In 1864, Charles Sumner, abolitionist and Senator from Massachusetts, gave a speech in the Senate to support a constitutional amendment to abolish slavery. He addressed the way prejudice is often used to read a text. Here is what he had to say about that:

“People naturally find in texts of Scripture the support of their own religious opinions or prejudices; and, in the same way, they naturally find in texts of the Constitution the support of their own political opinions or prejudices. And this may not be in either case because Scripture or Constitution, when truly interpreted, support these opinions or prejudices; but because people are apt to find in texts simply a reflection of themselves … whoever finds any support of slavery in the Constitution of the United States has first found such support in himself … he has already conceded to it [slavery] a certain traditional foothold of immunity, which he straightway transfers from himself to the Constitution … it is not the Constitution, so much as human nature itself, which has been at fault. Let the people change, and the Constitution will change also.”

These words, these insights, are perfect. It is not necessary to change a word to apply them to biblical studies and in particular to historical Jesus studies. The Gospel texts are most often read as presenting Jesus surrounded by Jewish enemies; in other words, in the eyes of scholars, the Gospels have a definite anti-Jewish slant, which they take to reflect a historical reality. While I would grant there is some anti-Jewishness in the Gospels, it has been exaggerated way out of proportion to what is actually there. To borrow from Sumner, scholars have conceded to the anti-Jewish angle a certain foothold of immunity, which they straightway transfer from themselves to the Gospels. It is not the Gospels which are at fault, so much as human nature itself.

The most obvious example of this is the story of Judas. Almost every scholar declares that Mark and the other Gospels make Judas out to be a traitor. Judas as traitor has that foothold of immunity in scholars. The truth is that almost every piece of evidence concerning Judas is ambiguous; in Mark, it is a perfectly ambiguous story. The evidence could be consistent with the theory of Judas as a traitor, but each piece of evidence is equally consistent with the theory that Judas was an innocent man falsely accused of being a traitor.

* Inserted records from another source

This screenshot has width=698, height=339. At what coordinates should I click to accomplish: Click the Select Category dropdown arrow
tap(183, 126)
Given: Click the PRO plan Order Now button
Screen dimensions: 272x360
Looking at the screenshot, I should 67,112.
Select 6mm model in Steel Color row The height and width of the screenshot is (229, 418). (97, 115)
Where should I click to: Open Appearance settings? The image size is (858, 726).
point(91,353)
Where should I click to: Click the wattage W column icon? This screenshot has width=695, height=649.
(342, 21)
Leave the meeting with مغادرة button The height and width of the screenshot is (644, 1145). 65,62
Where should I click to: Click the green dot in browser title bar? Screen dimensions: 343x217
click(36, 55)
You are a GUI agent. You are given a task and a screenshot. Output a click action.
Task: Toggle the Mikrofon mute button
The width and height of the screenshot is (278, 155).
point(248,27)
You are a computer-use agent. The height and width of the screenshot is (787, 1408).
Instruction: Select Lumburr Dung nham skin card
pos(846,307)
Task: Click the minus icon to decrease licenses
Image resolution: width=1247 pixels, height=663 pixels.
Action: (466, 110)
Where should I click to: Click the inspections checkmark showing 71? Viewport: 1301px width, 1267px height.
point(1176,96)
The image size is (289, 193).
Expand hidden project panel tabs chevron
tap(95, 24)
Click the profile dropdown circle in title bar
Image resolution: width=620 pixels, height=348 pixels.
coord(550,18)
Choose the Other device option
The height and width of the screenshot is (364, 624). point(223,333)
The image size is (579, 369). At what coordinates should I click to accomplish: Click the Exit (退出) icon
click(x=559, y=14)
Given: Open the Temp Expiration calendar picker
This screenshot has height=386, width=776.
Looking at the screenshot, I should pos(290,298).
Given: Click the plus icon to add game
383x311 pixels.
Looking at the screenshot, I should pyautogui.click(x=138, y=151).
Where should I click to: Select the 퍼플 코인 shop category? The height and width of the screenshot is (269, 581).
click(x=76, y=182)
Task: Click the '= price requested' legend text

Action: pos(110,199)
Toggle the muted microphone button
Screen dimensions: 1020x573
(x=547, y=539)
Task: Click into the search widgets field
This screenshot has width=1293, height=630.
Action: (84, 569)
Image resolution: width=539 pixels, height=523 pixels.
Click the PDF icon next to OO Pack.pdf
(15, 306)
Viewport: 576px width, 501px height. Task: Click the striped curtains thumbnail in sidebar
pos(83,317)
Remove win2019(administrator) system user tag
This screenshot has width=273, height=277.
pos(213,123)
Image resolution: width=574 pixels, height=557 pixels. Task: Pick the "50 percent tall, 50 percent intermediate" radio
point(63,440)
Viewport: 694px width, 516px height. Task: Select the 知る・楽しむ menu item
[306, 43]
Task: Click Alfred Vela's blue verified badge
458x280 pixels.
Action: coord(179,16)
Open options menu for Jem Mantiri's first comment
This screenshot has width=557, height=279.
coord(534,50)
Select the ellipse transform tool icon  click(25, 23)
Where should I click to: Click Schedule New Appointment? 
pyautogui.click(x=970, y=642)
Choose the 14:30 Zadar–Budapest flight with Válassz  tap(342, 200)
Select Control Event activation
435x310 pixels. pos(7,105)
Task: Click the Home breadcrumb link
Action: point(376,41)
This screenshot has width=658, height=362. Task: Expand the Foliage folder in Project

The slant in the direction of traitor comes from the human nature of scholars, not from the Gospel texts. It is so bad that most scholars will not even concede that traitor Judas is a theory and therefore debatable. They have turned him into a fact and have thereby exempted their fact from debate. The correctness of this fact cannot be questioned. It has immunity, as Sumner would put it.

The facts are not the main issue in historical Jesus studies. Prejudice is the issue. That topic does not get discussed very much. It is an old human truth: We will investigate anything except ourselves. Socrates found that hilarious.